Improvement is gradual. You may notice some lightening after two or three sessions, but the meaningful changes usually become visible around the midpoint of the series. The results from the Jessner’s/TCA study illustrate a pattern common to most peel types: pigmentation continues to improve through the full course of treatment, with the biggest cumulative effect at the end.

The Recurrence Problem

Melasma is a chronic condition, not a curable one. Peels remove the pigment that has already been deposited, but they don’t switch off the overactive melanocytes driving the process. Sun exposure, hormonal shifts (from pregnancy, birth control, or hormone therapy), and heat can all reactivate pigment production after a successful treatment course.

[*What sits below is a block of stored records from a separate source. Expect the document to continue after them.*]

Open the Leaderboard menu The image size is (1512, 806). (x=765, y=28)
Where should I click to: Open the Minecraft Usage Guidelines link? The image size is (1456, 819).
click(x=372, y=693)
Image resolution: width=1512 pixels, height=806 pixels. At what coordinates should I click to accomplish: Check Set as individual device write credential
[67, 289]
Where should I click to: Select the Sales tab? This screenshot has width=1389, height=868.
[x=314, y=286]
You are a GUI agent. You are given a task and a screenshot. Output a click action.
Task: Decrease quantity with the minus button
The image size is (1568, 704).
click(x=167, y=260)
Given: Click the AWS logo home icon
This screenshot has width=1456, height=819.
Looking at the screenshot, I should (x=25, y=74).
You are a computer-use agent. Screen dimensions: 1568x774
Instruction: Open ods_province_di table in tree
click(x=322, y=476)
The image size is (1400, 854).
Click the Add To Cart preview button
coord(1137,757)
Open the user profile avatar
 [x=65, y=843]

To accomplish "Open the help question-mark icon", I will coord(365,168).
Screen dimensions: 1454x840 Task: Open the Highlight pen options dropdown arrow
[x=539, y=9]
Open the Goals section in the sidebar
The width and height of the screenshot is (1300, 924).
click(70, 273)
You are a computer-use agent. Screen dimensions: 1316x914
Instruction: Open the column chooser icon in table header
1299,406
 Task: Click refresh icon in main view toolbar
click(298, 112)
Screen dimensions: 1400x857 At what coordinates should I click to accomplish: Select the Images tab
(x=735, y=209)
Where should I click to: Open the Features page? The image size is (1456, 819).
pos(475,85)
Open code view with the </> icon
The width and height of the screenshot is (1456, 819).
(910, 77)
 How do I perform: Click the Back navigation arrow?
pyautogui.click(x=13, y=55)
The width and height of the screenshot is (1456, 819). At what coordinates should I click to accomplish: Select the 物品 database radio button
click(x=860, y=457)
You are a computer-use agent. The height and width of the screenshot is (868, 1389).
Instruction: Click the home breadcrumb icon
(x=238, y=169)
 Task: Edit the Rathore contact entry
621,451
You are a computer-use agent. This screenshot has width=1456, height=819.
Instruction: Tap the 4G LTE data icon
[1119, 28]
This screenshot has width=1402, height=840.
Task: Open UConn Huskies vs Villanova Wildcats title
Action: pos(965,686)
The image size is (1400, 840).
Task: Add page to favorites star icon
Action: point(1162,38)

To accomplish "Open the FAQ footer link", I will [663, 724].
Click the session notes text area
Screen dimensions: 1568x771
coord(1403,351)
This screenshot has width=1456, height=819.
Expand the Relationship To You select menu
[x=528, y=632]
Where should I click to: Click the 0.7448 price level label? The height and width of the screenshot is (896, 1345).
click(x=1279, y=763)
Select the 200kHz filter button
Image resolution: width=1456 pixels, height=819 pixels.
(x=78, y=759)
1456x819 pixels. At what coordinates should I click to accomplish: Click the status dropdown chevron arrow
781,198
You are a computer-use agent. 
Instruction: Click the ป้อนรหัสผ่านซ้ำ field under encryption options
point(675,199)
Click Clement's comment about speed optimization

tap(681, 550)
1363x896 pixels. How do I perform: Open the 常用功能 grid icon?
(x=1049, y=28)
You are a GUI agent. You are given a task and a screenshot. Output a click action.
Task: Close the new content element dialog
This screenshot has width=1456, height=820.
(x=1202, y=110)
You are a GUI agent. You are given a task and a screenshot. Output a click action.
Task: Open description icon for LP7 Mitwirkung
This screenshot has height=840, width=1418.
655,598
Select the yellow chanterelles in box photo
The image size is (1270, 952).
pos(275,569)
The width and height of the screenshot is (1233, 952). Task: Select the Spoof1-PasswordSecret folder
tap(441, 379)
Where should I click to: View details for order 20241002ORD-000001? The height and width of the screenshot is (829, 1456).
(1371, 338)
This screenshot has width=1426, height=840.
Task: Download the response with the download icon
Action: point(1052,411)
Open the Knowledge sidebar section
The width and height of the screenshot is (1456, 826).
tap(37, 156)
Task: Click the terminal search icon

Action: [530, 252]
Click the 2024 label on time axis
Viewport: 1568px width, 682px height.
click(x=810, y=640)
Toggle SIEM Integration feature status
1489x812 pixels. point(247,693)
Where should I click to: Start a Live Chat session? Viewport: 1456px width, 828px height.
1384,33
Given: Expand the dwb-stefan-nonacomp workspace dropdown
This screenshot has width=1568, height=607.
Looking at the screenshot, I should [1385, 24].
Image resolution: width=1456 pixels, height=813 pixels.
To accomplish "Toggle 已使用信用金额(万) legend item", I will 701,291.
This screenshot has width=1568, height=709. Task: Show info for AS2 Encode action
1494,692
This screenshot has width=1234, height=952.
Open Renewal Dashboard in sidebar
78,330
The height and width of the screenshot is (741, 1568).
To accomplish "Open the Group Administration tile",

This means maintenance matters. Many people need periodic peel sessions after their initial series, and nearly everyone needs to continue daily use of a broad-spectrum sunscreen with SPF 30 or higher, even on cloudy days. Sunscreen is not optional aftercare; it is the single most important factor in preventing melasma from returning. Some dermatologists also recommend continuing a topical lightening or retinoid cream between peel series to suppress pigment production.

Choosing the Right Peel for Your Skin

The best peel depends less on which acid is “strongest” and more on your skin tone, sensitivity, and how your skin has responded to treatments in the past. For darker skin tones, salicylic-mandelic acid peels offer a favorable balance of effectiveness and tolerability. Glycolic acid is well-studied and widely available but requires careful concentration selection. TCA peels are effective at low concentrations but carry a higher risk of hyperpigmentation in darker skin if used aggressively.

Deeper peels (medium or deep depth) are generally avoided for melasma. The inflammation they cause can trigger worse pigmentation than what you started with. Superficial peels applied in repeated sessions produce better, safer results than a single aggressive treatment. If your melasma is predominantly dermal (deeper in the skin), peels alone may produce limited results, and a study of Jessner’s solution found the success rate dropped to about 43% for dermal melasma compared to nearly 100% for epidermal and mixed types.

Chemical peels are a proven, accessible tool for melasma, but they work best as one piece of a strategy that includes sun protection, skin priming, and ongoing maintenance. Expecting a permanent fix from peels alone sets you up for disappointment; expecting meaningful, visible improvement over a series of treatments is realistic.